James Lovelock, the British environmental scientist whose influential Gaia theory sees the Earth as a living organisms gravely jeopardized by human activity, has died at the age of 103.
The family of Lovelock said that he died at his home in southwest England on Tuesday. After a bad fall, Lovelock's health deteriorated but he was still able to walk along the coast and take part in interviews.
Lovelock studied medicine and chemistry in the U.K. and the U.S. when he was a child.
He was employed at the National Institute for Medical Research in London. He looked at the effect of temperature on living organisms in some of his experiments. The animals are still alive.
Lovelock worked for NASA on the moon and Mars programs. He was an independent scientist for most of his career.
A highly sensitive electron capture detector was developed by Lovelock to measure ozone-depleting chlorofluorocarbons in the atmosphere.
The Earth was thought to be a self-regulating system that created and maintained the conditions for life on the planet. The scientists said that human activity had thrown the system off--
Lovelock used books, speeches and interviews to warn of the consequences of climate change.
Lovelock told The Guardian that he and the biosphere were both in the last 1%.
The Gaia theory became influential because of its power as a metaphor and because it was dismissed by many scientists. The Greek goddess of the earth is named Gaia.
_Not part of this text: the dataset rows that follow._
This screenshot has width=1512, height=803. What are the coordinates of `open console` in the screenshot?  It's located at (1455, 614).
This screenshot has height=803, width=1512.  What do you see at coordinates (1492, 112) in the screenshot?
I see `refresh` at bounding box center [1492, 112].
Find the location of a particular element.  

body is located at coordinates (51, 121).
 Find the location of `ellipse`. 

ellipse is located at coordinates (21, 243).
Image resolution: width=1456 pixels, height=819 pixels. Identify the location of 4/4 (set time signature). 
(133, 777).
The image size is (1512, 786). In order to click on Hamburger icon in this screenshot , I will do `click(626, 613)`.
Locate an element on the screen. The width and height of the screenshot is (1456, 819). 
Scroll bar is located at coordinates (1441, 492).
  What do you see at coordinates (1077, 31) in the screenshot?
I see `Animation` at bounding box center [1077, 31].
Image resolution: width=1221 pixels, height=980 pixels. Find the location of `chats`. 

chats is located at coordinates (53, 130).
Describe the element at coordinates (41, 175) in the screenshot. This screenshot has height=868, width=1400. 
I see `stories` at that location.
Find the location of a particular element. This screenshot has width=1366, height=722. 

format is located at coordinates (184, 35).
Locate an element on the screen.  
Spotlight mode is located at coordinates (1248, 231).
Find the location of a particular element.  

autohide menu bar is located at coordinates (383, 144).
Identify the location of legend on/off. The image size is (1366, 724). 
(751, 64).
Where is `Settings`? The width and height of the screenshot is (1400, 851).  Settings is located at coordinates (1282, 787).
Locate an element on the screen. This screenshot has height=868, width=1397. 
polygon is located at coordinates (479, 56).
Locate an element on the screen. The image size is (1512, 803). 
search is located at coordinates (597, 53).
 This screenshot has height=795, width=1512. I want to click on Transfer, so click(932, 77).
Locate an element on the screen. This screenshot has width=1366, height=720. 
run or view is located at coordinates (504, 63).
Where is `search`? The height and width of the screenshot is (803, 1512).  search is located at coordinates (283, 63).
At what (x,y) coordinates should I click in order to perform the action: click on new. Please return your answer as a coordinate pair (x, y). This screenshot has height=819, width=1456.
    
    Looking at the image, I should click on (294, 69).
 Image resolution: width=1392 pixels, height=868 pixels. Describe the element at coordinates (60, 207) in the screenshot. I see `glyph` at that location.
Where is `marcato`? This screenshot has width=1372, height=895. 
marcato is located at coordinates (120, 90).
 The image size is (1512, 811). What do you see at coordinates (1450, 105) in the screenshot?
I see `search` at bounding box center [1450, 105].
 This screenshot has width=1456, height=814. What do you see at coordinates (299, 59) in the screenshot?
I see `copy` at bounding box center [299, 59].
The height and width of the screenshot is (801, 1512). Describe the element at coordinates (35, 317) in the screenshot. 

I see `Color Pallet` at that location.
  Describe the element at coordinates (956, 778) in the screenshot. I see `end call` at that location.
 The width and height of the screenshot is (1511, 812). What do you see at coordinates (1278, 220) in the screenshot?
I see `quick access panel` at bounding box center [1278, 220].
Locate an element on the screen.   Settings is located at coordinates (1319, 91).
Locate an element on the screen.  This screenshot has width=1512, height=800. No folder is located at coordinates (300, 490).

Being an outsider didn't bother Lovelock. Nuclear energy was the only way to stop global warming according to him.
He said that the opposition to nuclear energy was based on irrational fear. Nuclear energy has proved to be the safest of all energy sources.
Lovelock proposed in his last book that humans will be replaced by machines.
The Green movement has lost a huge champion and intellect, according to Britain's only Green lawmaker.
Roger Highfield, science director at Britain's Science Museum, said that Lovelock was a nonconformist who had a unique vantage point that came from being.
"Endless ideas bubbled forth from this synergy between making and thinking, from freezing hamsters to detecting life on Mars," Highfield said.
Lovelock is survived by his family.
They said that he was best known as a scientific pioneer and climate prophet. He was a loving husband and father with a passion for nature and a mischievous sense of humor.
There will be a private funeral and a public memorial service.